But returning home, the wind also feels fresher. The fire is cosy. I know where everything belongs in the kitchen. The things around me are familiar and comforting.

At home I have responsibilities. Things to do. I am needed.

Though I didn’t feel uncomfortable away from home, now that I am back, I can feel the tension draining away. I feel like I am on vacation, moving through my daily chores with pleasure.

So, like Dorothy, I am glad to be home, regardless of how small and shabby that home might be.

There’s no place like home.

Saturday Stories: Glint

GlintCoverNEWI’m afraid I’m too tired and jet-lagged to muster a blog post today. So, here’s an excerpt from the beginning of A Glint of Exoskeleton for today’s Saturday Stories.

The Girl Who Talked to Insects


Crick peered into her dollhouse, though she didn’t much like dolls. She was looking for something.

“Oh, there you are!” she exclaimed in her sing-song, four-year-old voice. “You don’t have to hide. I won’t hurt you.”

Task objective: Set down the section of the passage about coming home that starts at "Though I didn’t" and ends at "place like home.", copying it word for word.

Given data:

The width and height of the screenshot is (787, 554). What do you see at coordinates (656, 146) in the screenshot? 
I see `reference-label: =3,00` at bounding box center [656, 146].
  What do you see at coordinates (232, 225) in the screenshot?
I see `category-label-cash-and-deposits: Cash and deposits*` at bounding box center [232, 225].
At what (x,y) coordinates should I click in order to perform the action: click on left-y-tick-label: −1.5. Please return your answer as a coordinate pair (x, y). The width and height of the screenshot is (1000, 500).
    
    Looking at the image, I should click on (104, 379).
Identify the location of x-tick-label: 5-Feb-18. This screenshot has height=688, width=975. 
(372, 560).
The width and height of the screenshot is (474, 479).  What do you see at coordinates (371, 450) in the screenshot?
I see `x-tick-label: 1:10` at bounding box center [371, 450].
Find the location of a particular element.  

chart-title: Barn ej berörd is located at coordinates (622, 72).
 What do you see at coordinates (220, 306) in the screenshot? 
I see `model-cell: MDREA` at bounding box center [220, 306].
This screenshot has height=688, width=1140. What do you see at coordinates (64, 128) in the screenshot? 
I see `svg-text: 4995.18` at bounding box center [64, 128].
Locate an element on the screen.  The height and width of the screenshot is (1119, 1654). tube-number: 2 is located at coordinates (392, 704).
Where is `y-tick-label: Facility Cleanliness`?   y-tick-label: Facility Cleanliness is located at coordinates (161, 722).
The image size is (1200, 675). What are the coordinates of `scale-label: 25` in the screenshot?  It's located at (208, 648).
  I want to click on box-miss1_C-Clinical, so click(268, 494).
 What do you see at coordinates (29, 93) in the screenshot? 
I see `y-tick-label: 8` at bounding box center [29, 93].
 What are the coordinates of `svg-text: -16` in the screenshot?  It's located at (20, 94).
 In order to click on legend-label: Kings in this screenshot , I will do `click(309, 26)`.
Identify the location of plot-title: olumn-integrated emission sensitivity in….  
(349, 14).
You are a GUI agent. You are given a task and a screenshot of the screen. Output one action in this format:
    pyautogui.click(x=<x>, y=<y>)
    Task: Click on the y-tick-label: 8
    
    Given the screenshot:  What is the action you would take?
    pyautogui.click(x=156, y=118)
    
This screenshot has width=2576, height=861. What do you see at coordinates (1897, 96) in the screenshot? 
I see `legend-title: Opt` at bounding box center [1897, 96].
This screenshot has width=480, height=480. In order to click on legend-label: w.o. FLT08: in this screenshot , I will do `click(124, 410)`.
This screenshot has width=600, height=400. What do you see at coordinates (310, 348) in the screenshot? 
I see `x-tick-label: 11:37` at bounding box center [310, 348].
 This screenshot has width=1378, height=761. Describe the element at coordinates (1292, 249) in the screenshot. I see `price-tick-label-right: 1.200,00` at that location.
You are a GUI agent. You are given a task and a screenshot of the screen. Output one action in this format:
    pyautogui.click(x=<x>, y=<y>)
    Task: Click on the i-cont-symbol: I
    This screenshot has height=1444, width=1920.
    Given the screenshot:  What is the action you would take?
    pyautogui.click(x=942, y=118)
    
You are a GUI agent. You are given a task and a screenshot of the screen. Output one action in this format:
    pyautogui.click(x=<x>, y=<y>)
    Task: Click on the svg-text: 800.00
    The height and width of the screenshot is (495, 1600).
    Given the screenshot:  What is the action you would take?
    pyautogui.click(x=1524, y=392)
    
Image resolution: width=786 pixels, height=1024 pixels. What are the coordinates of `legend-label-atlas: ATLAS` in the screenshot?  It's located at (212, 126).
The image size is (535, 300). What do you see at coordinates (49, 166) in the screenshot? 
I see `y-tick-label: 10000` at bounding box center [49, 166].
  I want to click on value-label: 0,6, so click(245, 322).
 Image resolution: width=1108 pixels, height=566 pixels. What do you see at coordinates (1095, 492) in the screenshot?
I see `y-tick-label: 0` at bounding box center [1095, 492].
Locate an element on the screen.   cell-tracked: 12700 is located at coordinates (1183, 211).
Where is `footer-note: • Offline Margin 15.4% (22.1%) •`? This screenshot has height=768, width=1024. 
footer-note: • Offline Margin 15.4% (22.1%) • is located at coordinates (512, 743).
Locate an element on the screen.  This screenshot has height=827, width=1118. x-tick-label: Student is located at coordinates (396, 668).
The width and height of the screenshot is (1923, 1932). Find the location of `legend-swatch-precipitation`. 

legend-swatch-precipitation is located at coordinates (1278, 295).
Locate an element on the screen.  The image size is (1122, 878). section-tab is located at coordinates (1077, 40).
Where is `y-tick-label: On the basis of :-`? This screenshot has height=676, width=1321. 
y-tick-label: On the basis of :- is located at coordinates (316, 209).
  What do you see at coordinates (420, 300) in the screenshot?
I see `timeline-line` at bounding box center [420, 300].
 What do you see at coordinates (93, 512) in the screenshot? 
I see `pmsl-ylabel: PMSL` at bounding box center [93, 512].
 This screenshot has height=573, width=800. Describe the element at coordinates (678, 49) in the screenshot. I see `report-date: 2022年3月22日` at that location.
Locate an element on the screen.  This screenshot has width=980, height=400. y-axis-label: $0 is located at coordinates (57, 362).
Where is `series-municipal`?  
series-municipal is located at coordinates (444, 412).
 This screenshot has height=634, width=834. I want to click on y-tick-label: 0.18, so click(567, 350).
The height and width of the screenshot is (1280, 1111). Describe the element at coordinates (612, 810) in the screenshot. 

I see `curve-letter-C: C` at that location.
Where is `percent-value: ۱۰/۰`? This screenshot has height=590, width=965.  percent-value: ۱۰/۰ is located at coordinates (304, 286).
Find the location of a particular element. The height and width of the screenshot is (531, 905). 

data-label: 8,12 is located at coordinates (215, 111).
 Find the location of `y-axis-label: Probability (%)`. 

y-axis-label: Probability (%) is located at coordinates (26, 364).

Task result:
Though I didn’t feel uncomfortable away from home, now that I am back, I can feel the tension draining away. I feel like I am on vacation, moving through my daily chores with pleasure.

So, like Dorothy, I am glad to be home, regardless of how small and shabby that home might be.

There’s no place like home.